Book Report: The Lovely Bones by Alice Sebold

The Lovely BonesThe Lovely Bones by Alice Sebold

My rating: 5 of 5 stars

I wish that Amazon would let us give one book a year a sixth star to denote how special that book is; this is that book this year, this decade. This book is good, real good, Lonesome Dove good, Terms of Endearment good.

This review has some spoilers – but not complete. Be careful – don’t read the review – just go read the book.

Susie Salmon is, was, a fourteen year old girl who was raped, murdered, and dismembered just before Christmas 1973 – that is not a plot spoiler, it is the first sentence of the book. Susie is telling her story from her heaven – everyone has their own heaven. She tells the story of her murder; she watches her murderer; she watches her family and friends.

This novel is the story of those people she watches and the effect that her death has on others. When someone asks Susie’s mother what her daughter’s name was she responds “‘Susie’, my mother said, bracing up under the weight of it a weight that she naively hoped might lighten someday, not knowing that it would only go on to hurt in new and varied ways for the rest of her life.” [p 3] We see these changes as they continue to have different effects on everyone she knew. Watching her parents she sees that “[f]or three nights he hadn’t known how to touch my mother or what to say. Before, they had never found themselves broken together. Usually, it was one needing the other but not both needing each other, and so there had been a way, by touching, to borrow from the stronger one’s strength.”[p 16]

A second story line is the search for Susie’s killer – Mr Harvey – who for most of the novel is hiding in plain sight. Her father has suspicions but the police can not act on them, so Susie’s sister breaks into the house trying to help. Here we see the two story lines weave together; identifying the killer might provide some closure: “She knew that our father had walked into the cornfield possessed by something that was creeping into her now. She had wanted to bring back clues he could use as rungs to climb back to her on, to anchor him with facts, to ballast his sentences to Len [police detective]. Instead she saw herself falling after him into a bottomless pit.” [p 176].

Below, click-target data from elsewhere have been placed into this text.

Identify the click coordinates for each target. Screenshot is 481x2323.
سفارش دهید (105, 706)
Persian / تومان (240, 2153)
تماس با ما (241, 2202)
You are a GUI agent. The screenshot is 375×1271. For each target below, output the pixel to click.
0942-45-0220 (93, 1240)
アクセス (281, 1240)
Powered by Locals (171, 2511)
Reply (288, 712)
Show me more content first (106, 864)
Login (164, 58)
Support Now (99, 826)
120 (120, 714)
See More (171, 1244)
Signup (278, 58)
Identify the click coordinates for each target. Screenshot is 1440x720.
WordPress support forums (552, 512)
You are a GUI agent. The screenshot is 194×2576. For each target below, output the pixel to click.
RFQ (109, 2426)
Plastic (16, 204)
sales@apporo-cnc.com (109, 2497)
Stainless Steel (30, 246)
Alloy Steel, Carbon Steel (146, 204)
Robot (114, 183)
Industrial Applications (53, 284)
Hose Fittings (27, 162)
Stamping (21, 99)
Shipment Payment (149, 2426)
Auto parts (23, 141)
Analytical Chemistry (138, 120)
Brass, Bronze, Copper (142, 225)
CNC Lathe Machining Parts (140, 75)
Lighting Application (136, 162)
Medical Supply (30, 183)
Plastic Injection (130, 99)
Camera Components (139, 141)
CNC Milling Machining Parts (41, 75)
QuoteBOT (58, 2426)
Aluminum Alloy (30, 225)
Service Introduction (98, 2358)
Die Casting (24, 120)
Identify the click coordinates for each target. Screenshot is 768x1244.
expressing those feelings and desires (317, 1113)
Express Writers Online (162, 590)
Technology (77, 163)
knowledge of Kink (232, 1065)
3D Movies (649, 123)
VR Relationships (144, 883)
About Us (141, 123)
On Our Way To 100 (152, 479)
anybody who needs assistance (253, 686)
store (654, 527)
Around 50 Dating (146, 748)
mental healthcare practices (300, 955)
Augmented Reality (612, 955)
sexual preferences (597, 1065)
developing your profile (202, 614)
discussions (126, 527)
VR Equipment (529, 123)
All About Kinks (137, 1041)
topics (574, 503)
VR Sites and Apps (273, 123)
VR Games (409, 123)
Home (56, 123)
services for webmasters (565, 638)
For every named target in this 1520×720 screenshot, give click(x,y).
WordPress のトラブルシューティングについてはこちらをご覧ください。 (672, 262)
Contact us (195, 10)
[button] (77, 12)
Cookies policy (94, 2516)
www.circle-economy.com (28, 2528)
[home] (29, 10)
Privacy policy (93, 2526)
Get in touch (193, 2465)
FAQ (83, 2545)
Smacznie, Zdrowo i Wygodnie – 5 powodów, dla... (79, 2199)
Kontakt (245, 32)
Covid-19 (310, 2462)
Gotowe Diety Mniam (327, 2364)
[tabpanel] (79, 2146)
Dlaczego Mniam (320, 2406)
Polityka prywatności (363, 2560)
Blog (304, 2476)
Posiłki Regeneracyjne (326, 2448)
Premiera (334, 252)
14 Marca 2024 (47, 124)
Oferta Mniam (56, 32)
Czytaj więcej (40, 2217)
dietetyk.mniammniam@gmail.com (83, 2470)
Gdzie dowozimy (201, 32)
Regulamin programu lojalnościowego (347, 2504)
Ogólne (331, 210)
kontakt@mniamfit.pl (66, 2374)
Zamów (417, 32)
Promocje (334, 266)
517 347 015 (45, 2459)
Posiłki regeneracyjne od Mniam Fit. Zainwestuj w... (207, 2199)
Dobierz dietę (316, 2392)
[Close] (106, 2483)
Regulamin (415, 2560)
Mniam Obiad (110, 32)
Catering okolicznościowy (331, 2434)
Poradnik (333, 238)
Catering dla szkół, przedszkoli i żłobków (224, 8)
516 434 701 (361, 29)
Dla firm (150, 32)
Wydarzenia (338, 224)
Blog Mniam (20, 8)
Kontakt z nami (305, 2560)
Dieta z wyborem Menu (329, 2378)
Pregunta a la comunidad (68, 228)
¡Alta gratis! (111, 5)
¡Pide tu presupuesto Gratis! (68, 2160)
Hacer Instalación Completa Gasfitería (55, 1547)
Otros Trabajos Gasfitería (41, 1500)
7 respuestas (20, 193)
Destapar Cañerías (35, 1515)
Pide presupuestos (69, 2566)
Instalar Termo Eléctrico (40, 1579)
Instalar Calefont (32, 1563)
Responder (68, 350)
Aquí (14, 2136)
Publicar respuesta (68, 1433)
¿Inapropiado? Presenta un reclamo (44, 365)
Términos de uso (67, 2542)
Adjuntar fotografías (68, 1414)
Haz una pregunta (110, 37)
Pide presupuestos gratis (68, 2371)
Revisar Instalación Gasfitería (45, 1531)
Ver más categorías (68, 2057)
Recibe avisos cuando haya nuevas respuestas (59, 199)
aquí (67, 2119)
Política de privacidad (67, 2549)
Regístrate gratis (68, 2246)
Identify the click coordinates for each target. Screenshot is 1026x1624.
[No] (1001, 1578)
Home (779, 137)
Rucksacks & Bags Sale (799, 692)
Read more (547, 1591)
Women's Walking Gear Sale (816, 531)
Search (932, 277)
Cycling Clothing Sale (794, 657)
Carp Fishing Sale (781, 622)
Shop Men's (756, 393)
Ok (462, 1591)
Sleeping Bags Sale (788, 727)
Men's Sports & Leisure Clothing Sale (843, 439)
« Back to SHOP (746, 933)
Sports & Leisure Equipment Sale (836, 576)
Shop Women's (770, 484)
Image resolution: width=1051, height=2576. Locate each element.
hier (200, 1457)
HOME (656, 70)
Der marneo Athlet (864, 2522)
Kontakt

The third story line is Susie’s coming to grip with her heaven and how she can move on. “I did begin to wonder what the word heaven meant.I thought, if this were heaven, truly heaven, it would be where my grandparents lived… ‘You can have that,’ Franny [Susie’s heaven advisor] said to me. ‘Plenty of people do.’ ‘How to you make the switch?’I asked. ‘It’s not as easy as you might think’ she said. ‘You have to stop desiring certain answers.’ ‘I don’t get it.’ ‘If you stop asking why you were killed instead of someone else, stop investigating the vacuum left by your loss, stop wondering what everyone left on Earth is feeling.’ she said, ‘you can be free. Simply put, you have to give up on Earth.’ This seemed impossible to me.” [p 116] She slowly learns to let go but is still connected “I could trace how one thing – my death – connected these images to a single source. Now one could have predicted how my loss would change small moments on earth. But I held on to those moments, hoarded them. None of them were lost as long as I was watching.” [p 226]

This magnificent novel takes a horrific murder and shows the pain and grief it causes and the changes it has on her family and her friends. In the final part of the novel we see if she can pull away in order to let her family grow and move on, without forgetting. How can the family move on without real closure on Susie’s death? And we finally see the meaning of the title “the lovely bones” pulls it all together. We also watch her killer move on through his life.

Susie tells her story in simple declarative statements – like a 14 year old girl; it is wonderful how rich a story of relationships and desire can be told through this mechanism.

The author, Alice Sebold, was a rape victim in college and wrote about it in her book “Lucky” – the title is the term the detective used to explain that the rape could have been worse, the rapist normally killed his victims. So obviously this story has that layer of truth behind it.

Are these family relations really what it is like when a young child is killed? I don’t know; it seams true, but I don’t know. I know three families – good college friends all – who have lost a child. I see the hardship from the outside but can’t really imagine the difficulty in their lives; I can’t come close to understanding it. But because of Ms Sebold’s experience I don’t think this novel is gratuitous – I can imagine it could be true – not real (factual), but true. That is the highest praise fiction can receive.